> _ASSIGNED TASK_
Reproduce word for word every line from the one containing "Where should I click to: Click the Colors" to the final line of the data below; omit the pictures.

Collected data entries:

::::::::

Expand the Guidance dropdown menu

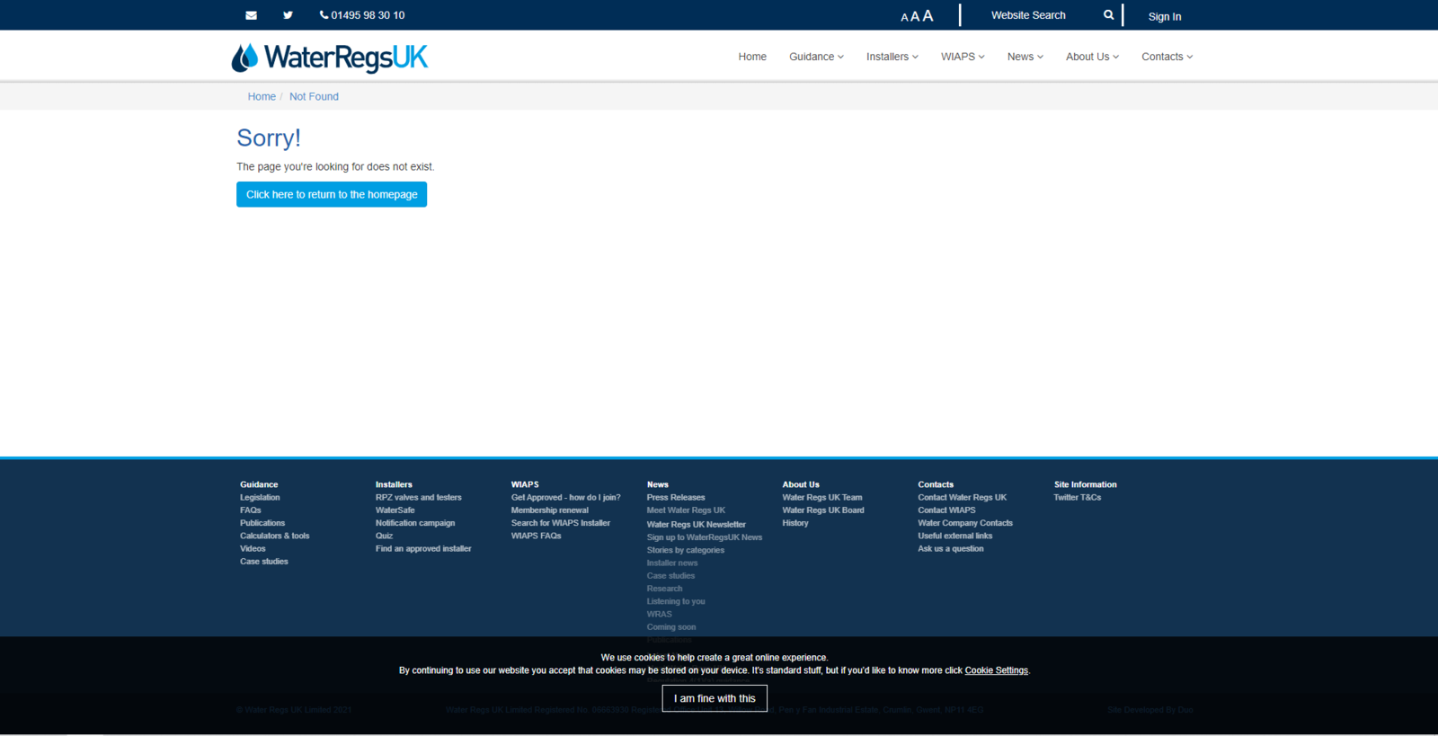816,57
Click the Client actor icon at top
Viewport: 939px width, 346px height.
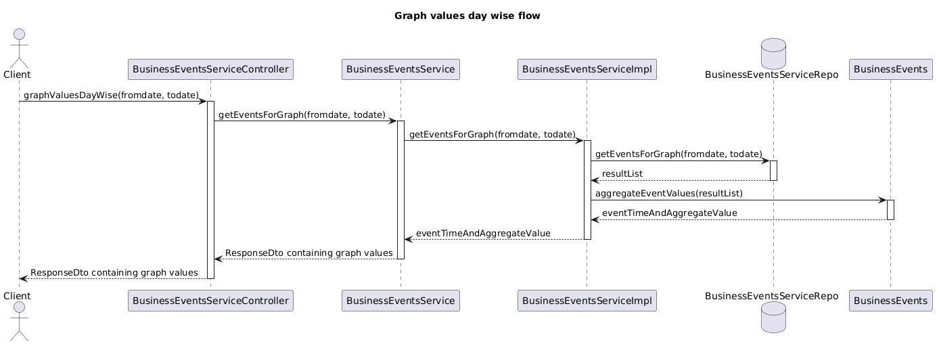(x=19, y=47)
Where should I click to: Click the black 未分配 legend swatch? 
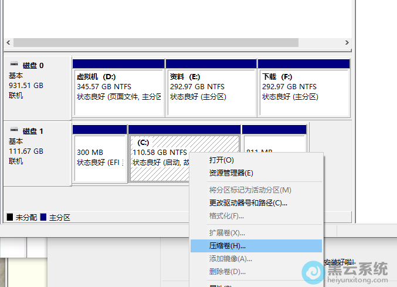click(x=9, y=217)
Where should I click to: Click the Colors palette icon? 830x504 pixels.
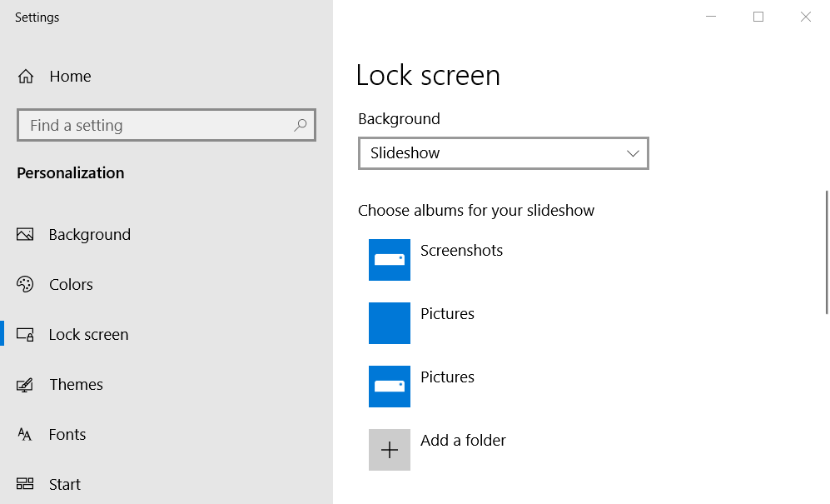[26, 284]
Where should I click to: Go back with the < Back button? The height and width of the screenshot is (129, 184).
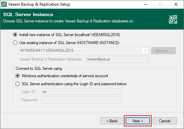tap(112, 121)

::::::::

> _YOUR SOLUTION_
Where should I click to: Click the Colors palette icon? 830x504 pixels.
[26, 284]
Where should I click to: Go back with the < Back button? The height and width of the screenshot is (129, 184).
tap(112, 121)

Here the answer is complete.